▸ WORK ITEM
Below is a listing; repeat exactly the lines from the one containing "Task: Click the Step Out up-arrow icon" to the one containing "Task: Switch to the Sonidos tab", both included.

◇ ◇ ◇ ◇ ◇ ◇ ◇

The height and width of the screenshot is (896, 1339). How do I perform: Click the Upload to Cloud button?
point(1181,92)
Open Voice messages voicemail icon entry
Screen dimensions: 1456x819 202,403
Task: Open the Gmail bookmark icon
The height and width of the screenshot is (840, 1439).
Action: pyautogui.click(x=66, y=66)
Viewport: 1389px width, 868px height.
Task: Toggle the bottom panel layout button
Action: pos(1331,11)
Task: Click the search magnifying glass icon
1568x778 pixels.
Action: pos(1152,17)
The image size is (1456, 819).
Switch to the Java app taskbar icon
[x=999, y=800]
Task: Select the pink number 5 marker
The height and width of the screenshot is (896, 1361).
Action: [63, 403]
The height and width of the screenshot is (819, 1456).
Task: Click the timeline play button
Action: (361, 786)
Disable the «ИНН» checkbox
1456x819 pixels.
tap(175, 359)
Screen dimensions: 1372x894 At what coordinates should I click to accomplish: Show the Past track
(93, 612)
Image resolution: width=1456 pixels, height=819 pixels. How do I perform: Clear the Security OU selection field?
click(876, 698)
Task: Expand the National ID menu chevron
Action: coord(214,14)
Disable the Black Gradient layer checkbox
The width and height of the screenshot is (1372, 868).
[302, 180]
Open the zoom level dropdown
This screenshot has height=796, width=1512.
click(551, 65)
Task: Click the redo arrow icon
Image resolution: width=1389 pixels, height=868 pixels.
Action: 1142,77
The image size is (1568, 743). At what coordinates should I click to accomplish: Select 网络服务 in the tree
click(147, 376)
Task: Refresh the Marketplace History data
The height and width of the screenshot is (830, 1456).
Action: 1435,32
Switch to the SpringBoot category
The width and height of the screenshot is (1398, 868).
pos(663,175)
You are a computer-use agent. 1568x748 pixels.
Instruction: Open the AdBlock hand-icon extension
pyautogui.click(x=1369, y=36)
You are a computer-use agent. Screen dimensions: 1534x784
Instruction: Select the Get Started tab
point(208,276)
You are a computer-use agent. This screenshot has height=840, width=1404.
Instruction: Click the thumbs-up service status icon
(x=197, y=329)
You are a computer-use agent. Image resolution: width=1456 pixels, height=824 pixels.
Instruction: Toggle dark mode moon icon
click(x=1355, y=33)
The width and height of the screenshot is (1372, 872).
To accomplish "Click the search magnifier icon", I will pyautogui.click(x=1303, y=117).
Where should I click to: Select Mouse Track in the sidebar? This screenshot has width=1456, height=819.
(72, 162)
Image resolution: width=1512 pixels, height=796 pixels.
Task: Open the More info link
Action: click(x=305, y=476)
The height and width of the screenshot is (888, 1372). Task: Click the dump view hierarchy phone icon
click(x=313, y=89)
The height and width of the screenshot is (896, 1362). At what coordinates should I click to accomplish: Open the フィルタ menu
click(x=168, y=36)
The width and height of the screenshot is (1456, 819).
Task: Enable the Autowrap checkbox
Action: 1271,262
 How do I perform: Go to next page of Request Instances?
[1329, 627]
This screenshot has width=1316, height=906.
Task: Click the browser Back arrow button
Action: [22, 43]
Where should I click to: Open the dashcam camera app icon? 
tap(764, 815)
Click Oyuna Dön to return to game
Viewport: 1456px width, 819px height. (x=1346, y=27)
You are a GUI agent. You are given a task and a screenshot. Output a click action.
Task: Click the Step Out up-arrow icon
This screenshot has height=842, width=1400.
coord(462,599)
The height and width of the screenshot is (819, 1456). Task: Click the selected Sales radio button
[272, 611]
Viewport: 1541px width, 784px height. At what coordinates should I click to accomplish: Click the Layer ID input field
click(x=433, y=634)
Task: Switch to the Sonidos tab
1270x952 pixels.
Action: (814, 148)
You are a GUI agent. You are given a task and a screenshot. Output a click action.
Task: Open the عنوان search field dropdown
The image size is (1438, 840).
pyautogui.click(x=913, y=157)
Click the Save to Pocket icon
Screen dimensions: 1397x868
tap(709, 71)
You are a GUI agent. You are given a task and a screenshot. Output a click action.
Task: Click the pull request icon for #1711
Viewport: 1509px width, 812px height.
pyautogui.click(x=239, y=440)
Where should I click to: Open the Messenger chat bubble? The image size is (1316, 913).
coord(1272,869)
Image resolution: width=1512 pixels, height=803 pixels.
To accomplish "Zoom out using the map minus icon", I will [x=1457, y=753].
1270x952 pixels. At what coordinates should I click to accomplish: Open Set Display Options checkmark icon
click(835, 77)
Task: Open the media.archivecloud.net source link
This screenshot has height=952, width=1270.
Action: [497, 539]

◇ ◇ ◇ ◇ ◇ ◇ ◇

▸ WRITTEN SOLUTION
Task: Click the Step Out up-arrow icon
This screenshot has height=842, width=1400.
coord(462,599)
The height and width of the screenshot is (819, 1456). Task: Click the selected Sales radio button
[272, 611]
Viewport: 1541px width, 784px height. At what coordinates should I click to accomplish: Click the Layer ID input field
click(x=433, y=634)
Task: Switch to the Sonidos tab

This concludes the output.